ACTIVITY - Could you please return each line of the data that has the word "beside"?

LISTED ENTRIES -
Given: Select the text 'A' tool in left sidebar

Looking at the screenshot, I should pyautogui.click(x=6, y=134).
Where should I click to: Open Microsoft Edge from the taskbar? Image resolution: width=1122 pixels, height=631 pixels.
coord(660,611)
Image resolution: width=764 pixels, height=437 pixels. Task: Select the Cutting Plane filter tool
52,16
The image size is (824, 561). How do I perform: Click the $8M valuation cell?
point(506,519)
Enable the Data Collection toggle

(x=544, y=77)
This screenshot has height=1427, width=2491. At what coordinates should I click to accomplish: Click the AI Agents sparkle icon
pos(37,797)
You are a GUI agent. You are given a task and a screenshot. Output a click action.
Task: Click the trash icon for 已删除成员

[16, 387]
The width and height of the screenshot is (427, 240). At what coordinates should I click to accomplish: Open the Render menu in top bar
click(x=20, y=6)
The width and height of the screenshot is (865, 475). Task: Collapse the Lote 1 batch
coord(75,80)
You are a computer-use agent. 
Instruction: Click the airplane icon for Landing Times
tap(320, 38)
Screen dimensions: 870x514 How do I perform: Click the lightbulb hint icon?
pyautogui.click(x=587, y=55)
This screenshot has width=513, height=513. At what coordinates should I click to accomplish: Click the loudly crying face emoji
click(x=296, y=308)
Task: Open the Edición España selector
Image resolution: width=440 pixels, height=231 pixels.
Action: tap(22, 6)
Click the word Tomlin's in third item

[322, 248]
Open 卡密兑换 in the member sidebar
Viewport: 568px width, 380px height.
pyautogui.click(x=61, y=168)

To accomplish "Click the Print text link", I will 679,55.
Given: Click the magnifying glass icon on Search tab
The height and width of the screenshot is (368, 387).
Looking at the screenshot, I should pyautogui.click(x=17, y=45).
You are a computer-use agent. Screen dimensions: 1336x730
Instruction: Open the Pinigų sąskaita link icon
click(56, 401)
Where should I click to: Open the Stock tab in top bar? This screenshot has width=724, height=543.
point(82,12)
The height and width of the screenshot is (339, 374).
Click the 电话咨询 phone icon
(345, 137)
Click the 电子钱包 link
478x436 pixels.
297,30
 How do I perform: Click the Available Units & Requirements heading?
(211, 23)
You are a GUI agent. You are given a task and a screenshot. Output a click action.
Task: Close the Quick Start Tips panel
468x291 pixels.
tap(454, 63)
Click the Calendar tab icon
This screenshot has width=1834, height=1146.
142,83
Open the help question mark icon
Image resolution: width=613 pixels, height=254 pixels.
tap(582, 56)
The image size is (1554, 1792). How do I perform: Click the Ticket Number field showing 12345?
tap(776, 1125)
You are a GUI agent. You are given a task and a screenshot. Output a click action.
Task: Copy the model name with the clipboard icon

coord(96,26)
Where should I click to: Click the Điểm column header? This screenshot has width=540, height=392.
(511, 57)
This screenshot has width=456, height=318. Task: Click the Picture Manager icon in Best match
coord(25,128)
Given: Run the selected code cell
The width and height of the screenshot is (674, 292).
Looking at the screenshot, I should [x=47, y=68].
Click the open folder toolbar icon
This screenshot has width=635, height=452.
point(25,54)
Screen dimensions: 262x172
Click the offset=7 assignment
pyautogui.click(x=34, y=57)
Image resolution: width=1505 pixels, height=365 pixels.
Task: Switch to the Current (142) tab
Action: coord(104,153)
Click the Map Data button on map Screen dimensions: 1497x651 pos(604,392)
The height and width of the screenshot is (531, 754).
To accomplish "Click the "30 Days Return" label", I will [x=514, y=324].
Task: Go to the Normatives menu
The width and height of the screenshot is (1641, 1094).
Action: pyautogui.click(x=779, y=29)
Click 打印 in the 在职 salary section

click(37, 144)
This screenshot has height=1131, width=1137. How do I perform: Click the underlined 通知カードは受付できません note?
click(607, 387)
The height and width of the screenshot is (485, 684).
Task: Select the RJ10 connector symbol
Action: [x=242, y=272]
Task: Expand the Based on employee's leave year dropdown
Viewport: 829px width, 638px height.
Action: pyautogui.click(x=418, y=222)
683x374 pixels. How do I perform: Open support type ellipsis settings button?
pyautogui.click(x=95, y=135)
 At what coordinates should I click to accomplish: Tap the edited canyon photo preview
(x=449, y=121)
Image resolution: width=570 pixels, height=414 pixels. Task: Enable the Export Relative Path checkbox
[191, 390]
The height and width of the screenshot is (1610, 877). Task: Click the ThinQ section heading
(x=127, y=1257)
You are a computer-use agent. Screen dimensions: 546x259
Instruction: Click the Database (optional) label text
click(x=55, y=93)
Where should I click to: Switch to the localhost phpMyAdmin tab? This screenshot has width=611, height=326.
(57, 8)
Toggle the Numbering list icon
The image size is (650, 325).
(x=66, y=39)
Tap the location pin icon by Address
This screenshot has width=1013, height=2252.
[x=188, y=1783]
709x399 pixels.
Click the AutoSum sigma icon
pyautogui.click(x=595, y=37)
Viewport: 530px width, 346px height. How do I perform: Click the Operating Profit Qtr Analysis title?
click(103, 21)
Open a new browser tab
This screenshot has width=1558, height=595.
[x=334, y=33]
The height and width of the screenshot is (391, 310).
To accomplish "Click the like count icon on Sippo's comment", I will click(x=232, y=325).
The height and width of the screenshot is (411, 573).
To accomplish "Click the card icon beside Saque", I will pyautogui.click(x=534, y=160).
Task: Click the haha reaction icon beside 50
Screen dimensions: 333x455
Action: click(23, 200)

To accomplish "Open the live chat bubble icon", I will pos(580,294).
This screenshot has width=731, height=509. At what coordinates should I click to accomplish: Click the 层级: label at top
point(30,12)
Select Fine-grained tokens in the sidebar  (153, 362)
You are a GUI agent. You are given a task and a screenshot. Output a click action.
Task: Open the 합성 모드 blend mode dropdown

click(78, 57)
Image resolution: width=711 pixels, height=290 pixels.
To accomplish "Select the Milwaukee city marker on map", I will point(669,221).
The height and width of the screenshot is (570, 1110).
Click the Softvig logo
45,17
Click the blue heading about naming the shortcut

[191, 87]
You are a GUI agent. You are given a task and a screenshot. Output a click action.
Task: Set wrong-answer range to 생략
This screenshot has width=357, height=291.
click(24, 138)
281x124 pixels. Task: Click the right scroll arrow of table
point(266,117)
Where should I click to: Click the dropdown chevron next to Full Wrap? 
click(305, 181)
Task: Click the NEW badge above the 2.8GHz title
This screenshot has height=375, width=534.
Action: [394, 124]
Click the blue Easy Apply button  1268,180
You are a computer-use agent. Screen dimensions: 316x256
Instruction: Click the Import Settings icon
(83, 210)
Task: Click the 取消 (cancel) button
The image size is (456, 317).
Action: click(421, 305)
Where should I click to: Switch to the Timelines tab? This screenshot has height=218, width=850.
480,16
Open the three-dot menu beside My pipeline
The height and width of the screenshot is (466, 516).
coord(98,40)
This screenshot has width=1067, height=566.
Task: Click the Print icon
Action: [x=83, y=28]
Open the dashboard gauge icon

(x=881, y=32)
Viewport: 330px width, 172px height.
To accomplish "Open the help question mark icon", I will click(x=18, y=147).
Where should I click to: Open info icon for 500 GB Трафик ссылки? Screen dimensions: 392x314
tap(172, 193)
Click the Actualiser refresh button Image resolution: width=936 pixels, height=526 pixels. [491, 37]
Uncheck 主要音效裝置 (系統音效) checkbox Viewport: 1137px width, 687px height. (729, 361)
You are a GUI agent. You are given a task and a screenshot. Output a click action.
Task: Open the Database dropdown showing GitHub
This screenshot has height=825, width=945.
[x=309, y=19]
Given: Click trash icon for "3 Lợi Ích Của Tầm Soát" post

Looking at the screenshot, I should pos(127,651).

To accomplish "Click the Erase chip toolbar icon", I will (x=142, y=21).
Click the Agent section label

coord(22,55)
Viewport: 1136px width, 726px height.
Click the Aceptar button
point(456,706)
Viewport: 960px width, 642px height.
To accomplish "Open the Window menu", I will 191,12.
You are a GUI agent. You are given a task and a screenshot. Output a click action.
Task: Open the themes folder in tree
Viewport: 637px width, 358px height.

OUTPUT OF THE TASK -
To accomplish "Click the card icon beside Saque", I will pyautogui.click(x=534, y=160).
Task: Click the haha reaction icon beside 50
Open the three-dot menu beside My pipeline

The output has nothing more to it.